Item 5.02 | Departure of Directors or Certain Officers; Election of Directors; Appointment of Certain Officers; Compensatory Arrangements of Certain Officers. |
(d) On December 27, 2022, upon the recommendation of its Nominating and Corporate Governance Committee, the Board of Directors (the “Board”) of Neuronetics, Inc. (the “Company”) appointed Joseph H. Capper as a director and member of the Board’s Audit Committee effective January 1, 2023. The Board determined that Mr. Capper qualifies as an independent director under the director independence standards set forth by the Securities and Exchange Commission (the “SEC”) and applicable NASDAQ Stock Market LLC rules. Mr. Capper’s term will expire at the 2023 annual meeting of stockholders of the Company. The Company will enter into an indemnification agreement with Mr. Capper in connection with his appointment to the Board, in substantially the same form as that entered into with the Company’s other directors.
In connection with his appointment and as approved by the Board, Mr. Capper will receive compensation as a non-employee director as described in the Company’s proxy statement for the 2022 Annual Meeting of Stockholders. There are no arrangements or understandings between Mr. Capper and any other person pursuant to which he was selected as a director. Mr.
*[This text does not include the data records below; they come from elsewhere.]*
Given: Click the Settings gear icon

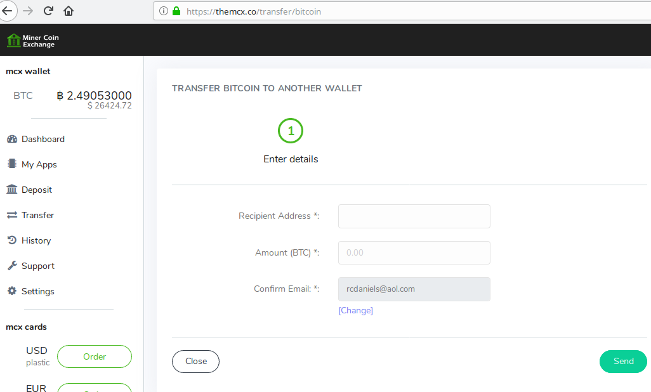Looking at the screenshot, I should coord(11,291).

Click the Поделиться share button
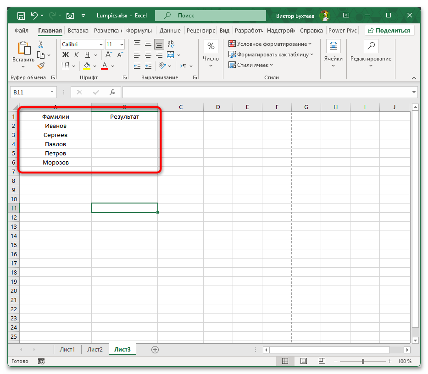389,31

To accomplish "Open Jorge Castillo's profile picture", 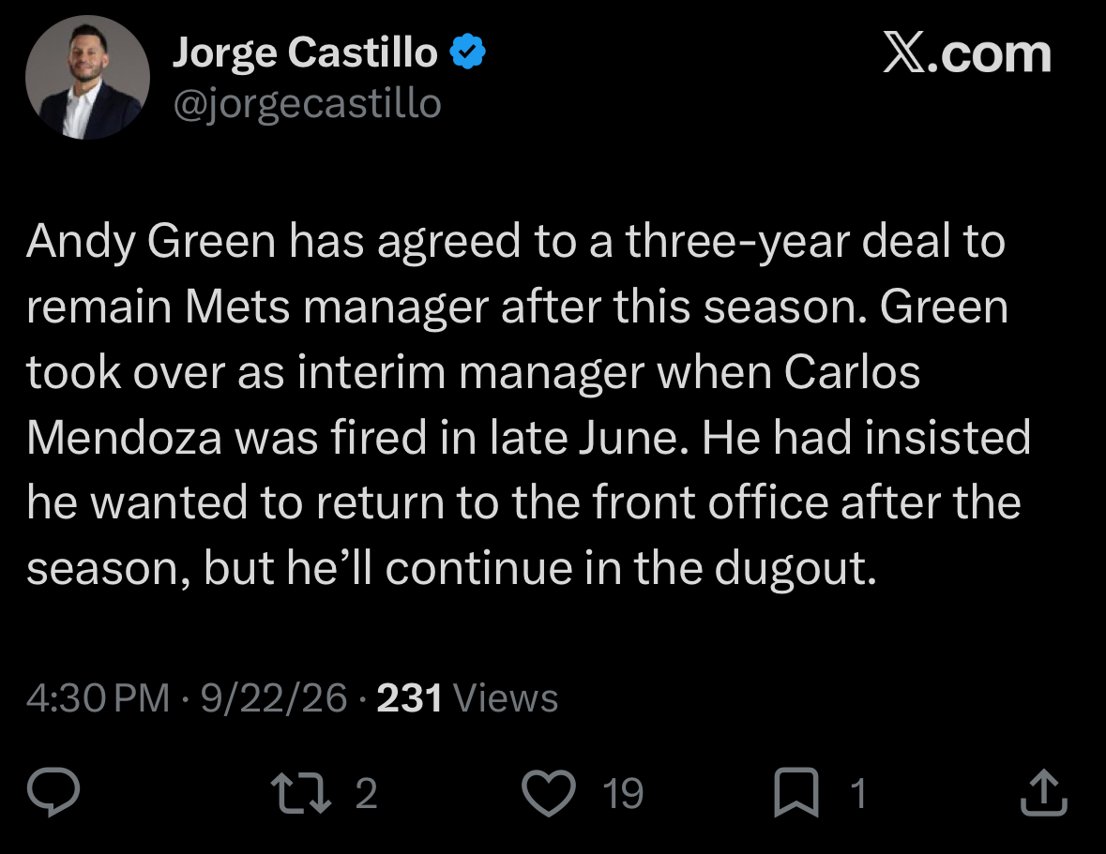I will pos(87,78).
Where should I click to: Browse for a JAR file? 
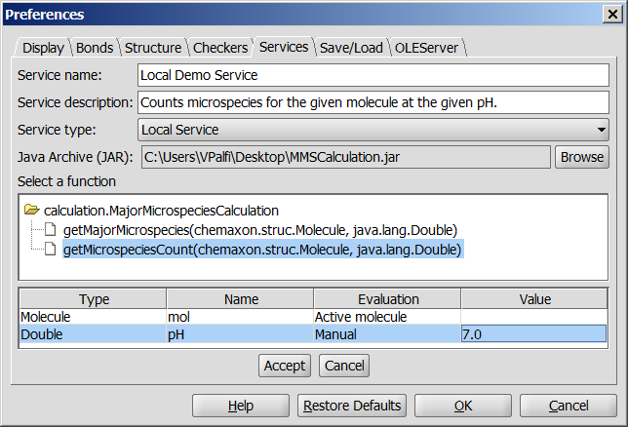pos(581,156)
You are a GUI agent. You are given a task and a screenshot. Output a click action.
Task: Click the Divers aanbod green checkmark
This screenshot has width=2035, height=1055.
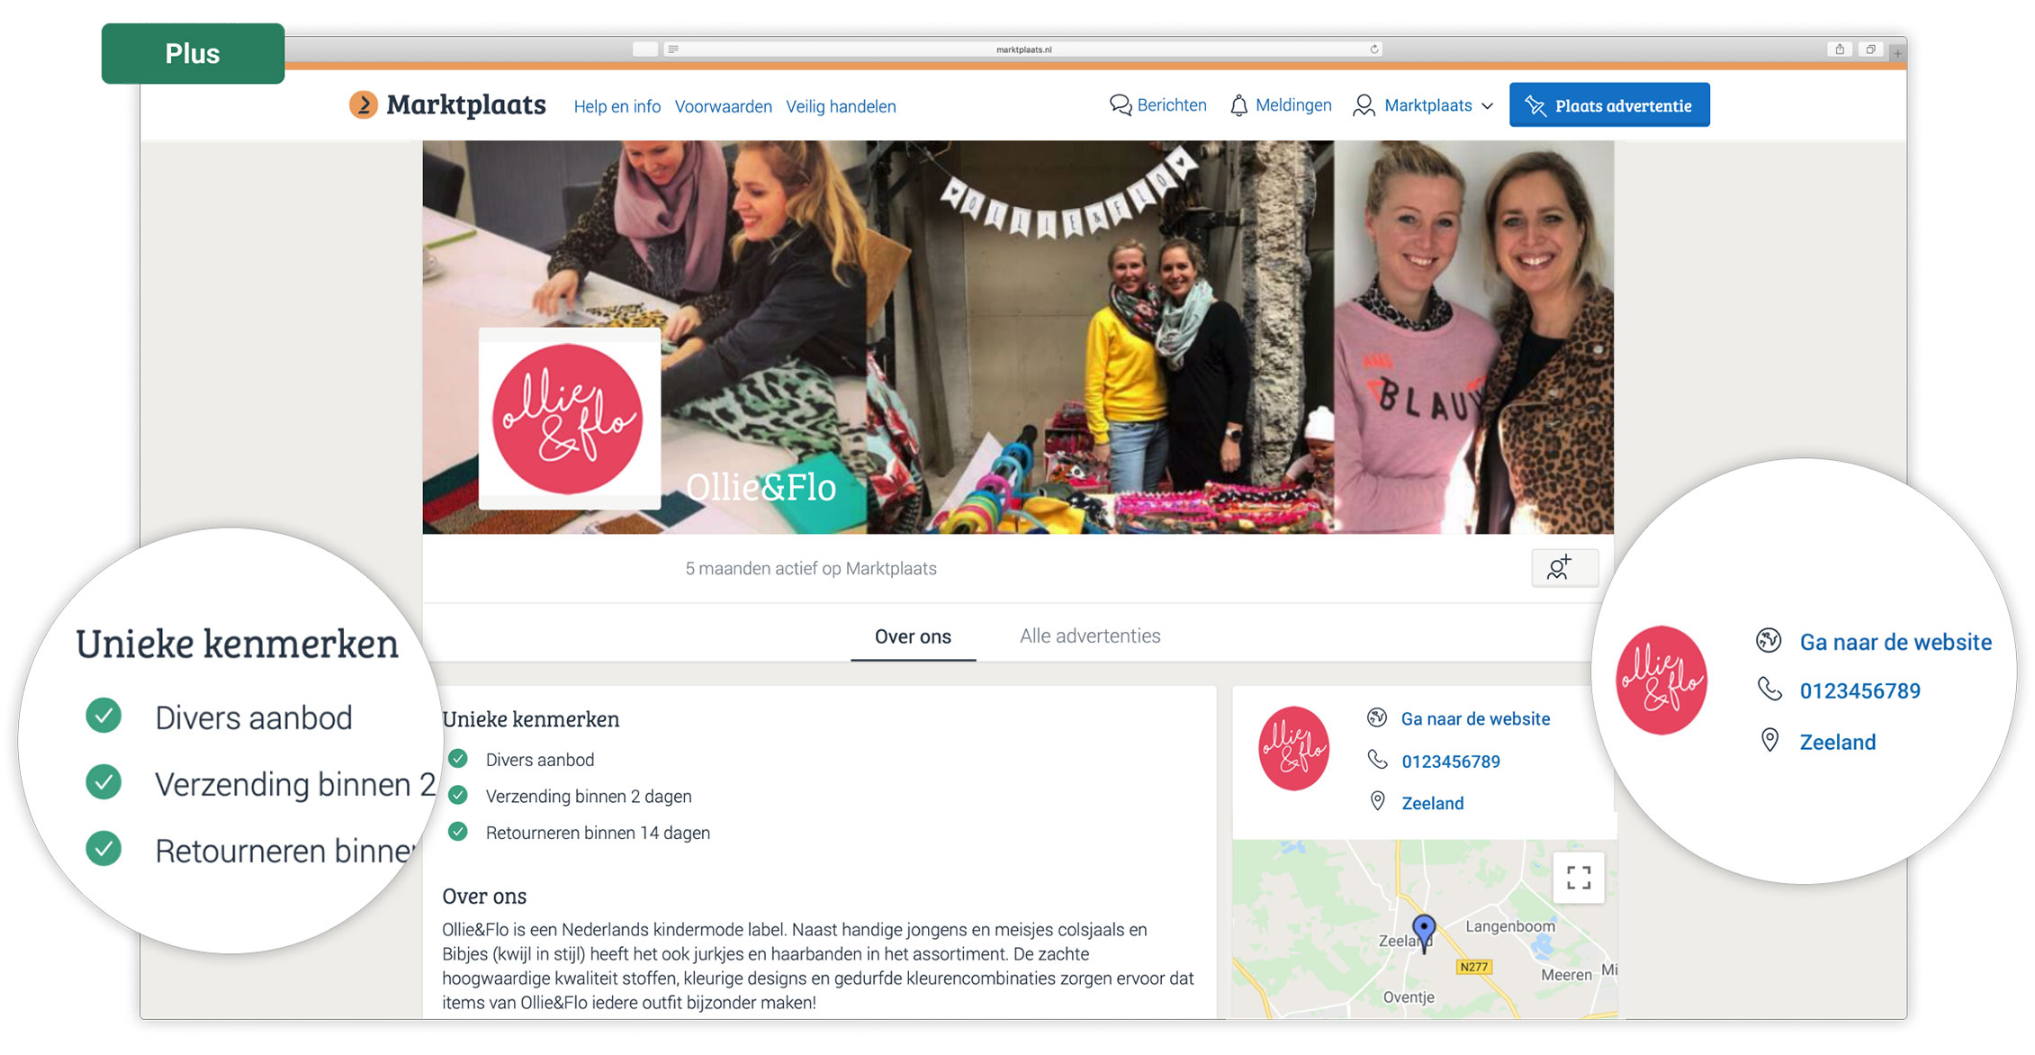[458, 759]
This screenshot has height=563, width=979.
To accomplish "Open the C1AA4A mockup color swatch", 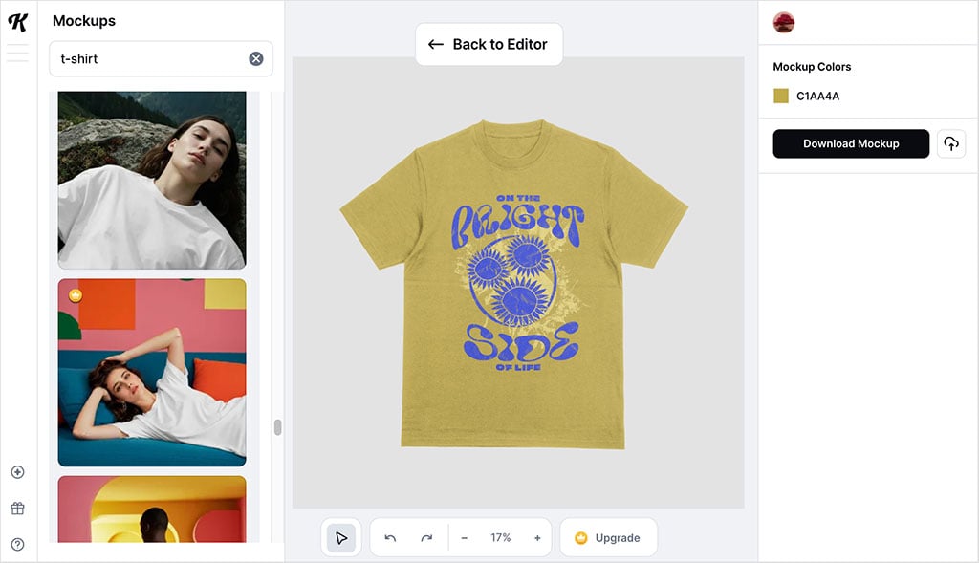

Capper has no family relationship with any director or executive officer of the Company and he has no direct or indirect material interest in any transaction involving the Company required to be disclosed under Item 404(a) of Regulation S-K.
Item 5.03 | Amendments to Articles of Incorporation or Bylaws; Change in Fiscal Year. |
On December 27, 2022, the Board voted to adopt the Fourth Amended and Restated Bylaws (the “A&R Bylaws”), which became effective immediately upon adoption. The A&R Bylaws amend and restate the Company’s previously existing bylaws in their entirety to, among other things, (i) update provisions as a result of universal proxy rules adopted by the SEC with respect to the nomination of directors for election, including a requirement for a stockholder submitting a nomination notice to make a representation as to whether such stockholder intends to solicit proxies in support of director nominees other than the Company’s nominees in accordance with Rule 14a-19 under the Securities Exchange Act of 1934, as amended, and to provide reasonable evidence that certain requirements of such rule have been satisfied; and (ii) make certain other administrative, modernizing, clarifying and conforming changes.
The foregoing is qualified in its entirety by reference to the text of the A&R Bylaws, a copy of which is filed as Exhibit 3.1 to this Current Report on Form 8-K and incorporated herein by reference. In addition, a marked copy of the A&R Bylaws showing all changes made to the prior bylaws is filed as Exhibit 3.2 to this Current Report on Form 8-K.